Na avaliação de Tourinho, caso a tarifa seja aumentada para R$ 4,12, preço inicialmente estabelecido pelos estudos que embasaram o Termo de Ajustamento de Conduta (TAC) responsável por regular o aumento, a população não terá condições de pagar o valor. “A tarifa de remuneração do sistema é, realmente, R$ 4,12. Isso foi apresentado pelas empresas especializadas que fizeram os estudos. O que vemos é que a população não deve arcar com isso. Não é justo. A grande questão é que existe esse impasse”, disse.

Segundo a promotora, o atual cenário de indefinição traz um clima de insegurança e, por isso, gera riscos tanto aos usuários do sistema quanto aos empresários. “Se ficar como está, sem isenção e sem aumento de tarifa, em um futuro muito próximo, as empresas vão alegar que não conseguem mais por causa de um desequilíbrio econômico para manter a frota.
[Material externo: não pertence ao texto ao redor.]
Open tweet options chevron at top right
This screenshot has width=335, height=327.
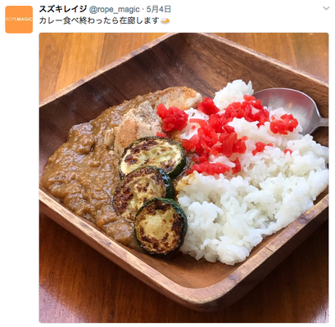(326, 8)
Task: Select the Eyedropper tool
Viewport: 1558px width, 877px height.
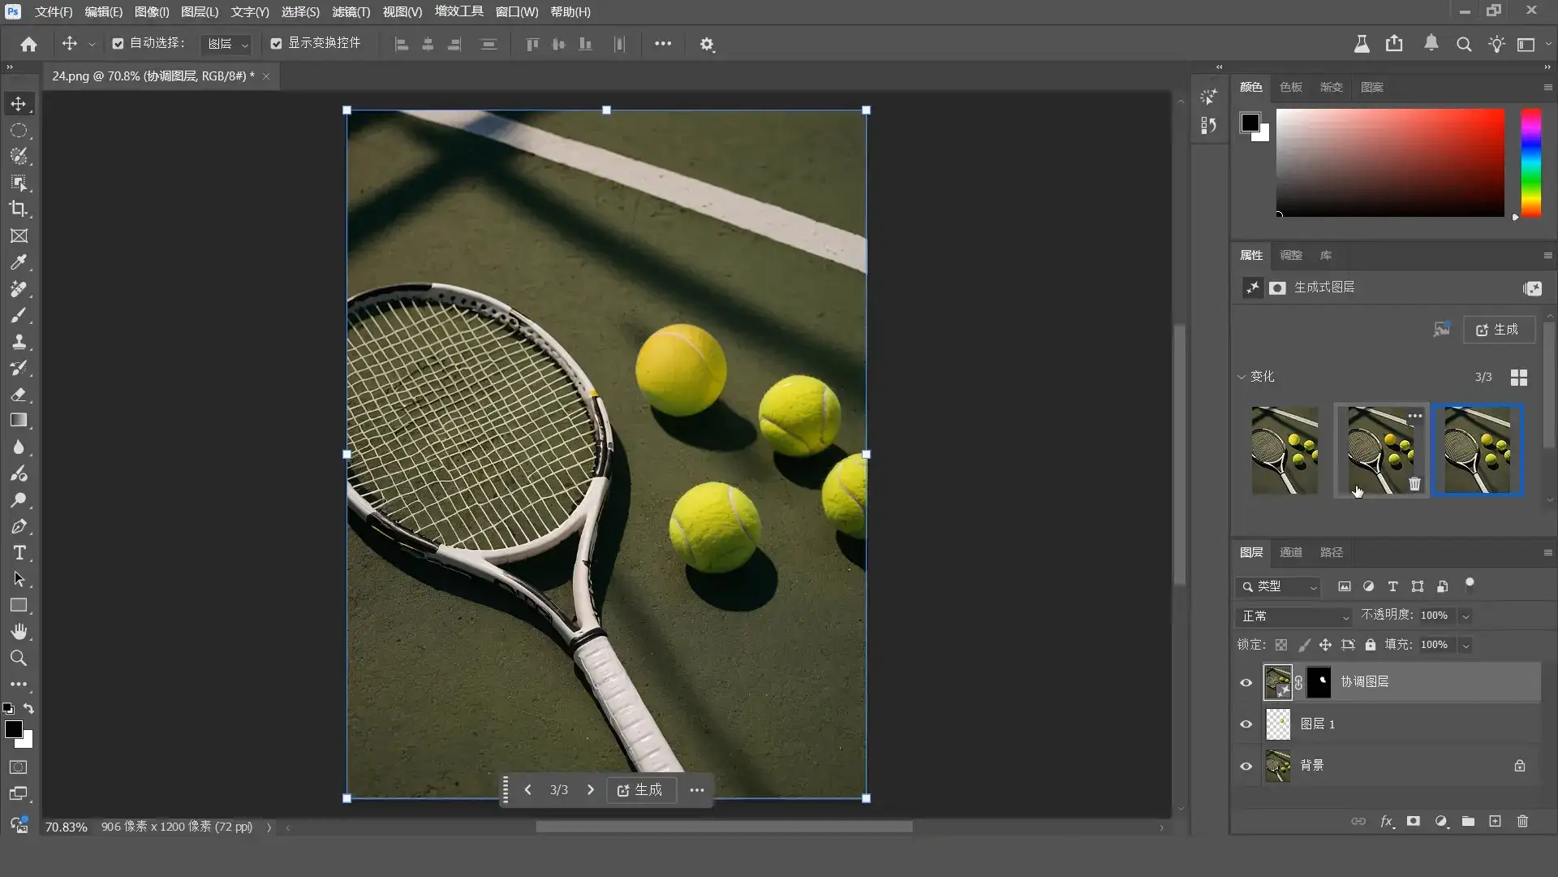Action: (19, 262)
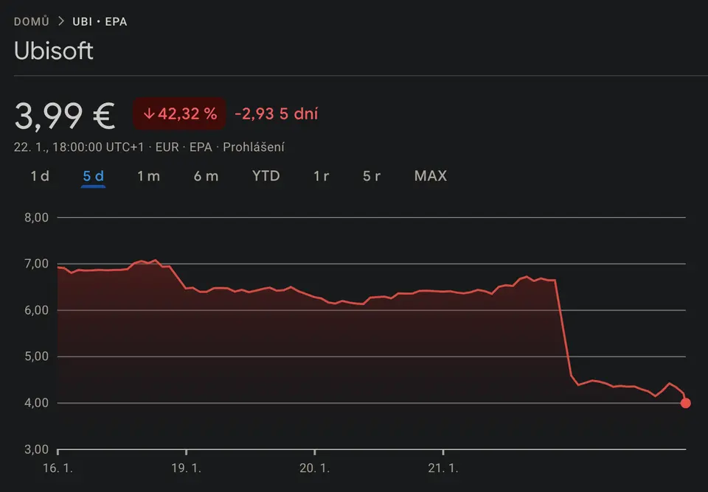Image resolution: width=708 pixels, height=492 pixels.
Task: Switch to the 1 d range tab
Action: pos(40,176)
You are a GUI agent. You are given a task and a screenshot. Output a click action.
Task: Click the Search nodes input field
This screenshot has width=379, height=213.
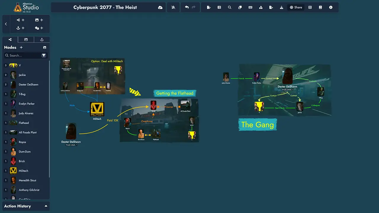(x=24, y=55)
Esses ônibus que estão vindo agora, acredito até que sim, pois já foram encomendados. Quem vai pagar de um jeito de outro é a população com aumento de tarifa – que entendemos ser um absurdo – ou com a falta de renovação”, enfatizou.

O projeto de lei deve ser votado na Casa legislativa municipal até o dia 30 de agosto. Caso isso não aconteça, a tarifa de ônibus na capital baiana deve subir para R$ 4,12.